### Trabajo requerido
A: Enumera todas las personas que aparecen mencionadas por su nombre en el texto sobre las cárceles rusas.
B: Prolonga el texto sobre las cárceles rusas a partir de la última oración que se muestra.

### Texto extraído
========================================

Este deseo de reducir el costo de la represión no es nuevo. A fines de la década de 1990, en un momento en que Rusia tenía la tasa de encarcelamiento más alta del mundo, donde la superpoblación y las torturas aplastaban a cientos de miles de personas y socavaban la imagen de un país que quería acercarse a las instituciones de la Unión Europea, se formó por primera vez un consenso político para vaciar las cárceles. “Poco a poco, los jueces fueron dictando menos sentencias de prisión en favor de las multas, los servicios comunitarios y, sobre todo, las sentencias suspendidas, que han sido las más comunes desde comienzos de la década de 2010”, detalla Peter H. Solomon, investigador en Ciencias Políticas, especialista en reformas judiciales en las sociedades postsoviéticas. Hoy en día, los jueces sólo condenan a prisión en el 30 por ciento de los casos (frente al 50 por ciento en los años 1990) –el tiempo medio de permanencia en prisión se ha reducido a menos de la mitad, hasta los 29 meses–.4 A la vez, el gobierno toma medidas radicales para reducir la población penitenciaria mediante la concesión de amnistías.
En el año 2000, fueron liberados casi 250.000 presos. Hugues de Suremain, cofundador de la ONG European Prison Litigation Network, explica: “Las amnistías, que se han vuelto más raras en los últimos años, se han utilizado ampliamente para aliviar el sistema carcelario en momentos críticos”. Como en 2014 y 2015, cuando la población penitenciaria en descenso habría aumentado entre un seis y un siete por ciento de no ser por las dos amnistías masivas pronunciadas con motivo del vigésimo aniversario de la Constitución y de los 70 años de la victoria en la Segunda Guerra Mundial.5
Durante su mandato, el presidente Dmitri Medvédev (2008-2012) también se esforzó por cambiar un sistema de justicia penal que consideraba ineficaz, costoso y demasiado represivo. “En 2010, prohibió por decreto la prisión preventiva para los sospechosos de delitos económicos –recuerda Solomon–. En ese entonces, las autoridades se preocupaban sobre todo por apaciguar a la policía, que perseguía a las empresas para extorsionarlas, sobre todo amenazando con poner a sus directivos en prisión preventiva. Se proporcionaba un ingreso para compensar sus bajos salarios, pero el daño económico fue enorme y todavía lo es”. Además, para unos 60 delitos comunes se suprimieron las penas mínimas de privación de libertad, y se prohibió incluso el uso de la prisión para delitos de baja gravedad (como ciertos actos de violencia intencionada) cuando son cometidos por primera vez.

========================================

### Información proporcionada
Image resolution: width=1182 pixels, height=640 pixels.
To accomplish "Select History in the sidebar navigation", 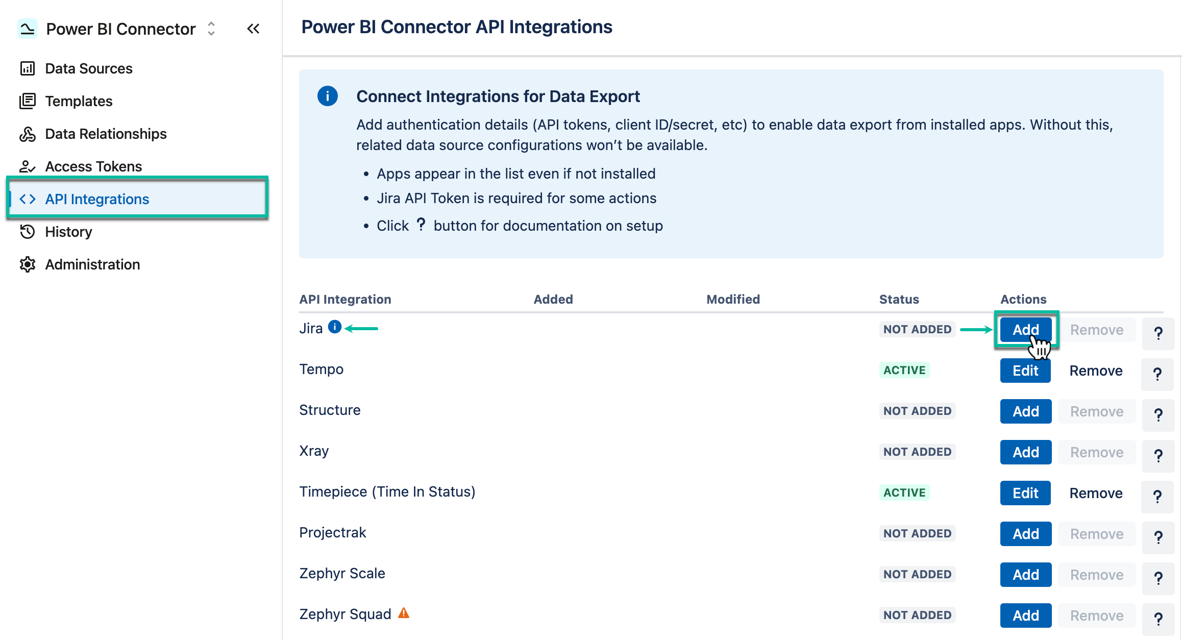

========================================

### Respuestas por tarea
A:
Peter H. Solomon
Hugues de Suremain
Dmitri Medvédev

B:
El altar de los números
Aunque los jueces dan menos tiempo de prisión, condenan en todos los casos. Y no tanto porque sean corruptos o a instancias del poder político. Al contrario, las fuerzas represivas son grandes máquinas burocráticas con un alto grado de autonomía y muy poco control federal.6 “Incluso la corrupción no está tan extendida entre los jueces como podría pensarse. A diferencia de la policía, están bastante bien pagos y tienen muchos beneficios, como un departamento de función –sostiene Olga Romanova, una periodista rusa en el exilio, también miembro de Russia Behind Bars–. Las burocracias de la cadena penal solamente buscan mantener o aumentar sus presupuestos mostrando buenos indicadores de rendimiento”. Lo importante no es tanto impartir justicia, sino resolver el máximo número de casos lo más rápido posible, aunque ello suponga reducir el número de condenas.
Esto ha sido posible gracias a las dos reformas penales que más han influido en el funcionamiento del sistema judicial en las últimas dos décadas.7 En primer lugar, la mediación penal se extendió ampliamente en 2001, de manera que en 2008 uno de cada cinco casos se resolvió antes de que se celebrara el juicio. En segundo lugar, se introdujo un “procedimiento especial” que permite al acusado obtener una pena inferior a dos tercios de la pena máxima por el delito a cambio de la aceptación de su culpabilidad, un juicio relámpago sin verificación de las pruebas y la renuncia al derecho a apelar. Desde 2010, casi dos tercios de los casos penales se han resuelto de este modo (y el 60 por ciento actualmente). En muchas ocasiones, este procedimiento contribuyó a reducir significativamente las sentencias.8
El deseo de hacer más eficiente el sistema judicial lleva incluso a la policía a descartar las investigaciones frente a la menor dificultad. Ante la inacción de la policía, el Poder Legislativo acabó, por ejemplo, despenalizando en 2017 algunos delitos como la violencia doméstica, para castigarlos con una simple multa.9 A riesgo de llegar a una “escala de penas que se ha vuelto absurda, por la que un hombre puede recibir dos años de prisión por haber tocado el casco de un policía, pero solamente 300 euros de multa por haber golpeado a su mujer”, remarca Kirill Koroteyev, abogado en la asociación de defensa de los derechos humanos Agora.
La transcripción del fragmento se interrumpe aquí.